Why?

Adventures of a Modern Day, Middle-Aged Hero, on the Glory Road(to family security)

2.17.2011

It's here!

The weekend, of course.  It just so happens that a regularly scheduled Friday off, and the Presidents Day Holiday on Monday are acting in concert to give me a 4-Day weekend.  Certainly, a person would have big plans for a four day weekend.

Not really.  For most of the last month and a half, we had been thinking that our activities this weekend would somehow be tied to closing on the house in Belfair, whether it was signing papers Friday and then visiting friends and family for a few days, or heading over the weekend to visit and sign papers the following Tuesday/Wednesday.  Either way, we didn't make plans for something independent this weekend. 

All that really matters is the week is over, and it was a doozy.  I could go into detail, but it really wouldn't matter.  To put things simply, for the past 25 years, the area where I have been working has existed for the sole purpose of making sure the waste tanks at Hanford were properly maintained, and didn't leak(too badly).  That meant a whole bunch of preventative maintenance and checks to make sure levels(gas concentrations and fluid levels really), and not a lot else.  Other organizations on site handled the real work. 

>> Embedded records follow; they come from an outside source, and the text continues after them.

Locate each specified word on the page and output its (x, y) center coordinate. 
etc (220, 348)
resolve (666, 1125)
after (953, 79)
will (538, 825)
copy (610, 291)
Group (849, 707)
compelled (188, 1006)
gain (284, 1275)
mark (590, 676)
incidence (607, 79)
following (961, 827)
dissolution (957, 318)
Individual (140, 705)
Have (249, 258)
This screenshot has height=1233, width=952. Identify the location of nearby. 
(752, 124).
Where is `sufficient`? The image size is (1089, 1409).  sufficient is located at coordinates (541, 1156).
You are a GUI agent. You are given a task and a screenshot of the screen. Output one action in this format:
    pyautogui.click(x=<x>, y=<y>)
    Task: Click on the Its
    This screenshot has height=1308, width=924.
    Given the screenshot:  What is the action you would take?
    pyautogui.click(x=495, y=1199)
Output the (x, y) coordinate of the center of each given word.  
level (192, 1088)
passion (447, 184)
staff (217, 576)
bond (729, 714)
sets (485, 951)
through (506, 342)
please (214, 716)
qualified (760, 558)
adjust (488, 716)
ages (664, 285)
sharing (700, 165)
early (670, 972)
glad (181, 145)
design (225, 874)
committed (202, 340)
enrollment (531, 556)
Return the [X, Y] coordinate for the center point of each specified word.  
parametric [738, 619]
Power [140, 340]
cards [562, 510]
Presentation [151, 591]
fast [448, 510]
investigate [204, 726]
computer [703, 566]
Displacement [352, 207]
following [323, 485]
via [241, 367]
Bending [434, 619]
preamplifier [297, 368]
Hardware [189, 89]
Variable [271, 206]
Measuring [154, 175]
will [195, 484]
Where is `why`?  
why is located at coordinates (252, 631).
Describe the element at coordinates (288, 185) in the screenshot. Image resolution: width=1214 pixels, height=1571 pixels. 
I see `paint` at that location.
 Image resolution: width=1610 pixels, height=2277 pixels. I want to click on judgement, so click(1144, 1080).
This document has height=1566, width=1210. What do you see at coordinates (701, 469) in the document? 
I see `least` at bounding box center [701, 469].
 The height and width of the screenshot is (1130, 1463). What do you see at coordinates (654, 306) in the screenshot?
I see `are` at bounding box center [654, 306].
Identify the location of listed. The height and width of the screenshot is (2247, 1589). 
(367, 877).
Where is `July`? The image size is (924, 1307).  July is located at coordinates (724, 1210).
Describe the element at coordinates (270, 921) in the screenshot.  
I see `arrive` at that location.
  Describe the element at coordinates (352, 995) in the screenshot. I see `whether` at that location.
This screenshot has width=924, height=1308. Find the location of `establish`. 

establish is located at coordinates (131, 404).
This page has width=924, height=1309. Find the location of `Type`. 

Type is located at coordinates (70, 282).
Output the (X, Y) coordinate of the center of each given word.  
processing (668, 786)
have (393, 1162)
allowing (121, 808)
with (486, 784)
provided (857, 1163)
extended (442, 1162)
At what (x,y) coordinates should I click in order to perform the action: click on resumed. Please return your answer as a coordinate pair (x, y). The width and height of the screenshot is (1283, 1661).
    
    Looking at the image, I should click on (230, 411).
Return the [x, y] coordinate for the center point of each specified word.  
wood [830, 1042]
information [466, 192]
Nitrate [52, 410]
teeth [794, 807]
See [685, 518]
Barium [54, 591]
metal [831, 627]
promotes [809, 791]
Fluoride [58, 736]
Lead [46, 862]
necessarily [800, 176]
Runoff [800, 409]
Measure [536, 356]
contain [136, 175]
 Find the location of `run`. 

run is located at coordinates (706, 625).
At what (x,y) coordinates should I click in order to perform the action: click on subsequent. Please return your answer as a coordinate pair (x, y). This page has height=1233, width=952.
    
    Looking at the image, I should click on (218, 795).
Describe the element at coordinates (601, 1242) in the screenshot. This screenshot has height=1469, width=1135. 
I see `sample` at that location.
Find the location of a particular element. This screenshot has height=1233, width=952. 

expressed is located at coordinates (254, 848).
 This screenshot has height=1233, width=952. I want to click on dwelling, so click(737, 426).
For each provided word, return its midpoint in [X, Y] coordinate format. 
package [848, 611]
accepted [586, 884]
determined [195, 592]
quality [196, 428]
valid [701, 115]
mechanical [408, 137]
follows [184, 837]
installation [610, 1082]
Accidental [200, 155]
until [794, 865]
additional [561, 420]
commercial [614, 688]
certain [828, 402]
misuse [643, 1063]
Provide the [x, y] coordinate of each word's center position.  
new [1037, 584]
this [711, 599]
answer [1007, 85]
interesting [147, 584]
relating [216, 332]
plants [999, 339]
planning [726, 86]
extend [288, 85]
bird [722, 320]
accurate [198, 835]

As the site shrinks, and the clean-up progress, jobs are changing.  The organization I work for is now supposed to be getting ready to actually process the waste that has been sitting in the tanks.  This is not easy for a couple of reasons.  First of all, the equipment is old, and doesn't always work very well.  2nd, the work force.  Because the work was very basic for so long, at times, let's just say the star performers didn't end up here.  Because of reason 1(the equipment being old) the workforce(reason 2) is called up to do a lot more corrective maintenance than ever before...and they don't like it.  Not only do they not like it, some of them aren't very good at it.  And, before someone thinks I am bashing the working level folks, I am...but not exclusively.  Much of the management is challenged also.  To use corporate jargon, there is a 'cultural change' required, and like many cultural changes, this one is painful at times.  One could almost view it as a physics problem...there is 25 years worth of stationary inertia that has been allowed to develop...things aren't going to be rolling forward smoothly in 6 months.

Then there is my position.  As someone hired recently, with no prior Hanford Site experience, I am seen as one of these agents of 'Cultural Change'.   I'm younger than a lot of the old time folks, and I came in and stole one of their supervisory positions(now, throw aside for a minute that most of these folks didn't WANT the pain of being a supervisor.)  This makes me a target for constant testing.  I get asked questions they already know the answer to.  I get asked questions that other supervisors have already answered(the ask mom and dad game).  The fact that they are right, and that I AM out to rock their world and shift their paradigm doesn't make the constant testing any easier, or any less frustrating, especially since I believe my way of wanting to do things COULD be easier and better than the way they are currently doing things.

During my time in the Navy, one of the things I always disliked was how a new C.O. or X.O. would come in and change everything without observing how things were working first.  I have been at this job almost 5 months now, and have resisted many urges to speak my mind, or change how things are being done.  I am still observing.  I try not to draw conclusions from a single observation of something...you have to assume you are catching someone on a bad day, and look more for trends than single instances.  It frustrates me to already have been tried and labeled by the jury as one of 'Them'. 

Most of all, I try to have faith that things will get better...the alternative does not bear consideration.  And yeah...that was me not going into detail.

All I really know for the weekend is that Friday I committed to load up the car and go to the laundromat while the wife schools the kids, and Saturday we our children lined up to go to the YMCA's Parents Night Out.  It's basically a supervised play-date from 6-10pm on Saturday night.  It's done at one of the local schools, and the watchful eyes are provided by the YMCA.  12 dollars a kid...$24 total for both my kids for 4 hours is MUCH less money that I would pay a teenage baby-sitter in my house.

The only other thing on the list of possibilities is a trip to the  Goldendale Observatory State Park if it looks like we might have clear skies either Friday or Sunday night.  It's about a 1.5 hour drive, and I think the kids will find it to be really neat.  Oh heck...I KNOW daddy will think it is really neat, and hopefully the kids will not be bored and pout.  PLUS, by taking a scenic route, we can swing by the 20 Acres with a Yurt property for sale in that direction.  Even if we aren't going to be able to buy in the next two weeks, it is another area of the state I haven't been to yet.